- PASSAGE TO READ
━━━━━━━━━━━━━━━━
|
|
|
Washington
(H24N).
A study of 48 babies whose HIV-positive mothers took drugs to prevent
perinatal transmission of the virus during pregnancy found that
the regimen did no harm to the children’s hearts. Published Thursday
in The New England Journal of Medicine, the study sought
to examine suspicions that the antiretroviral medicine called zidovudine,
known as AZT, damaged the hearts of the children while they were
formed in the womb.
The
children were tracked from birth to 5 years of age, and the health
of their hearts was measured with echocardiograms. None of the children
were found to have heart problems.
"Data
on the short-term safety of prenatal and neonatal exposure to zidovudine
are reassuring," writes Lynne Mefenson, MD, from the National
Institute of Child Health and Human Development in an editorial
published along with the study.
Mefenson,
did, however, cite some studies where antiretroviral drugs caused
not only heart problems, but also neurological diseases and biochemical
abnormalities. Regardless, said Mefenson, "Given the fatal
nature of HIV infection, any long-term risk entailed by the in utero
or neonatal exposure of children to antiretroviral drugs would have
to be profound in order to outweigh the proven benefit of antiretroviral
prophylaxis in reducing perinatal transmission of HIV."
━━━━━━━━━━━━━━━━
- WORK INSTRUCTIONS
Please answer from the news item about AZT and babies' hearts above: how were the health of the children's hearts measured?

- PROVIDED DATA
━━━━━━━━━━━━━━━━
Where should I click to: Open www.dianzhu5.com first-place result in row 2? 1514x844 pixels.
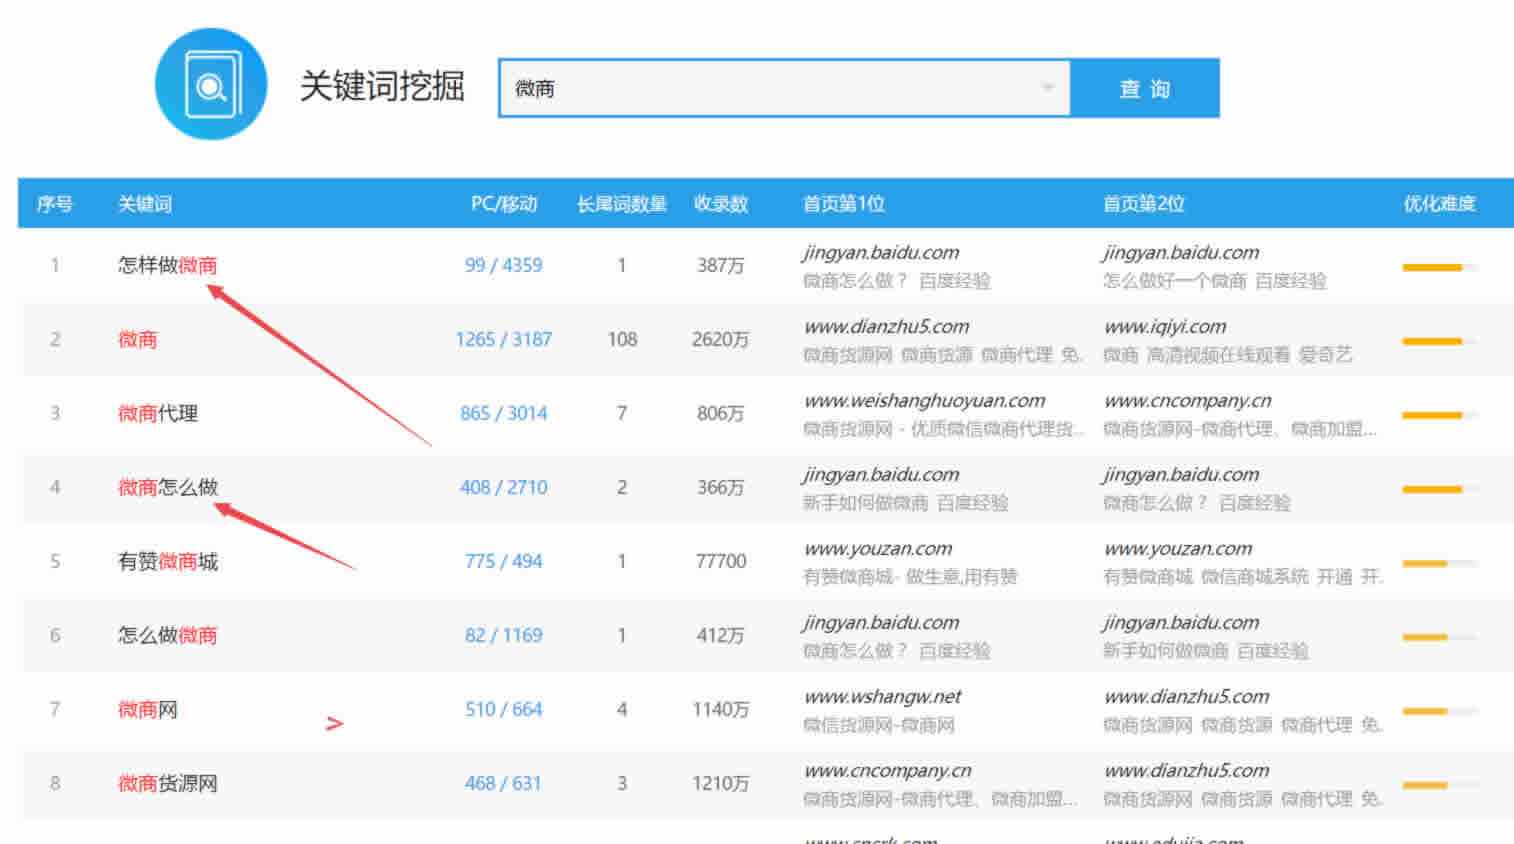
━━━━━━━━━━━━━━━━
- ANSWER SECTION
With echocardiograms.